-- BEGIN --

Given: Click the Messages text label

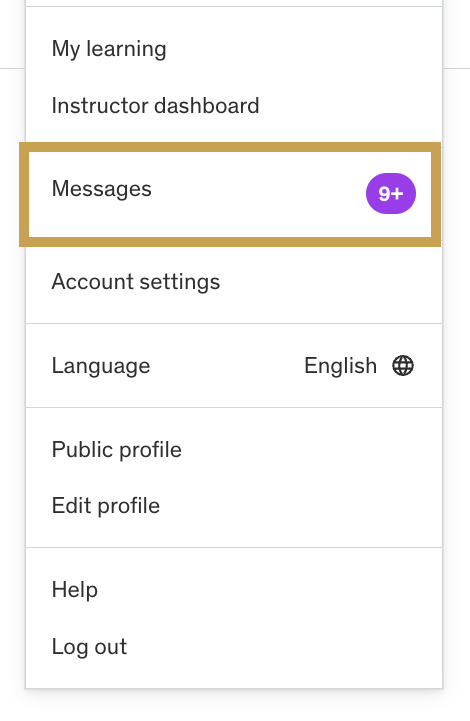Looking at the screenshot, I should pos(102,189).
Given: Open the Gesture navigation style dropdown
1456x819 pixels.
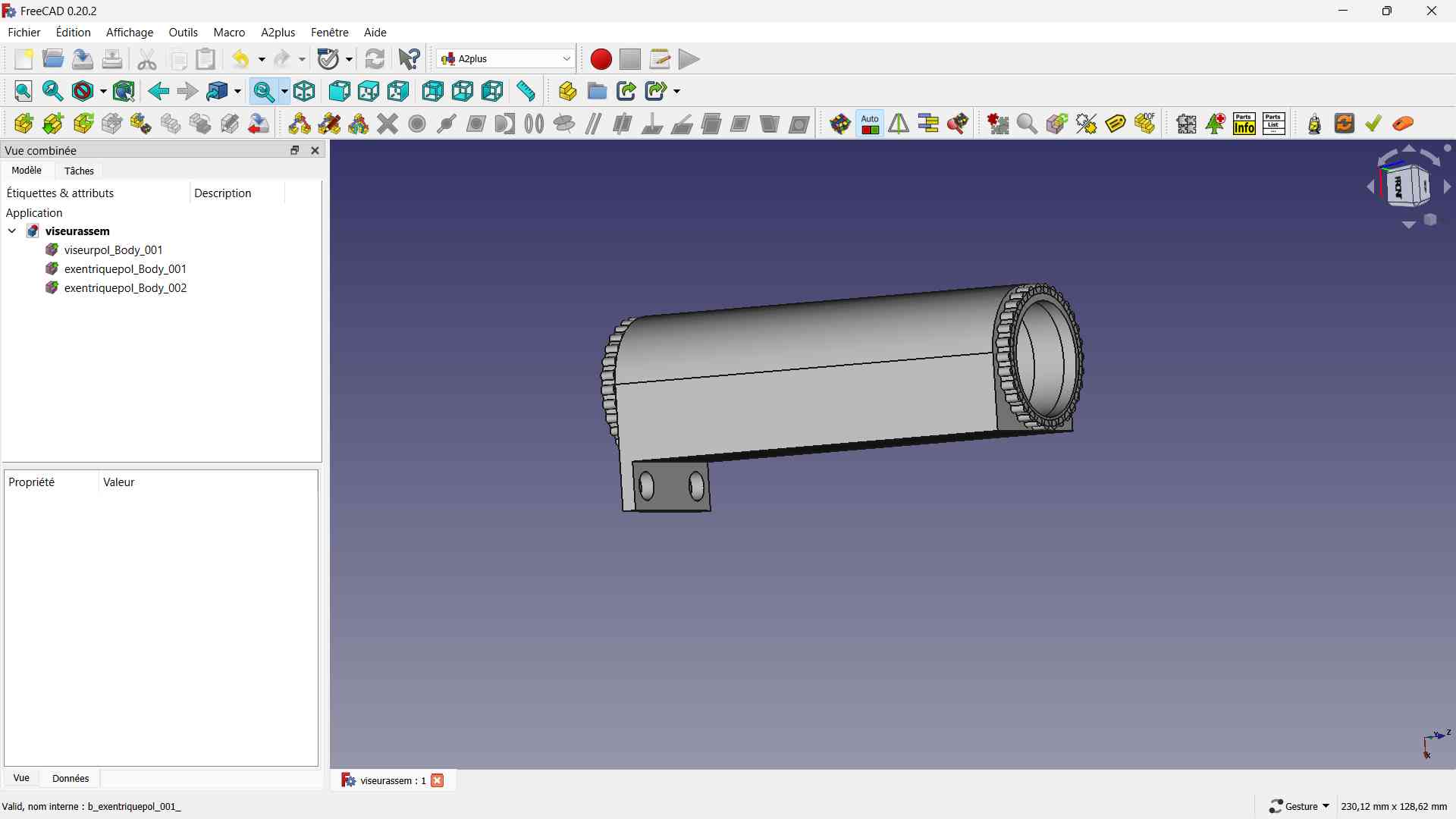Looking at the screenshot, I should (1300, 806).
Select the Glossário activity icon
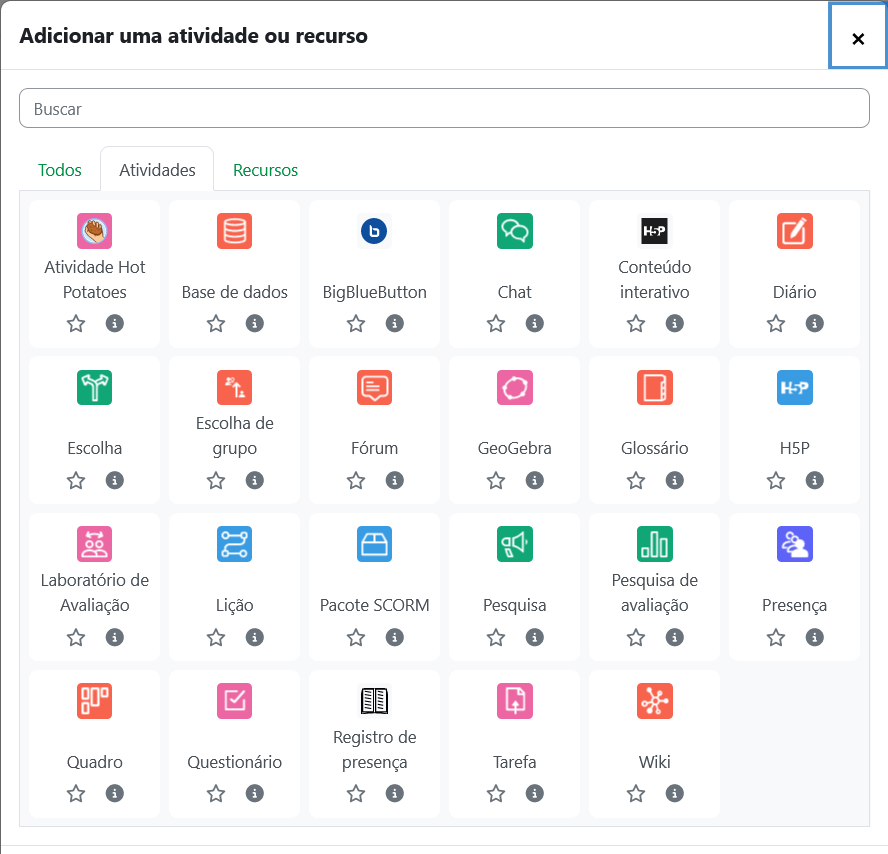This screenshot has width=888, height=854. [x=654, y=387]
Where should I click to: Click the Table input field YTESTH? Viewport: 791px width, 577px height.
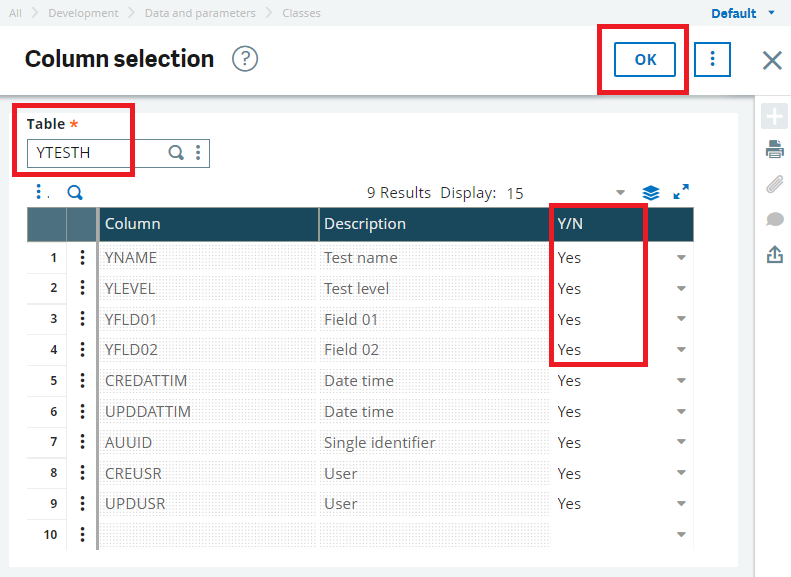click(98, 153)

-- END --

Render these lines as a Markdown table with a No. column for the row number and a Line column for the line, skipping blank lines and leaving out the pictures.

Written response
| No. | Line |
|---|---|
| 1 | Given: Click the Messages text label |
| 2 | Looking at the screenshot, I should pos(102,189). |
| 3 | Given: Open the Gesture navigation style dropdown |
| 4 | 1456x819 pixels. |
| 5 | Looking at the screenshot, I should (1300, 806). |
| 6 | Select the Glossário activity icon |
| 7 | This screenshot has width=888, height=854. [x=654, y=387] |
| 8 | Where should I click to: Click the Table input field YTESTH? Viewport: 791px width, 577px height. |
| 9 | click(98, 153) |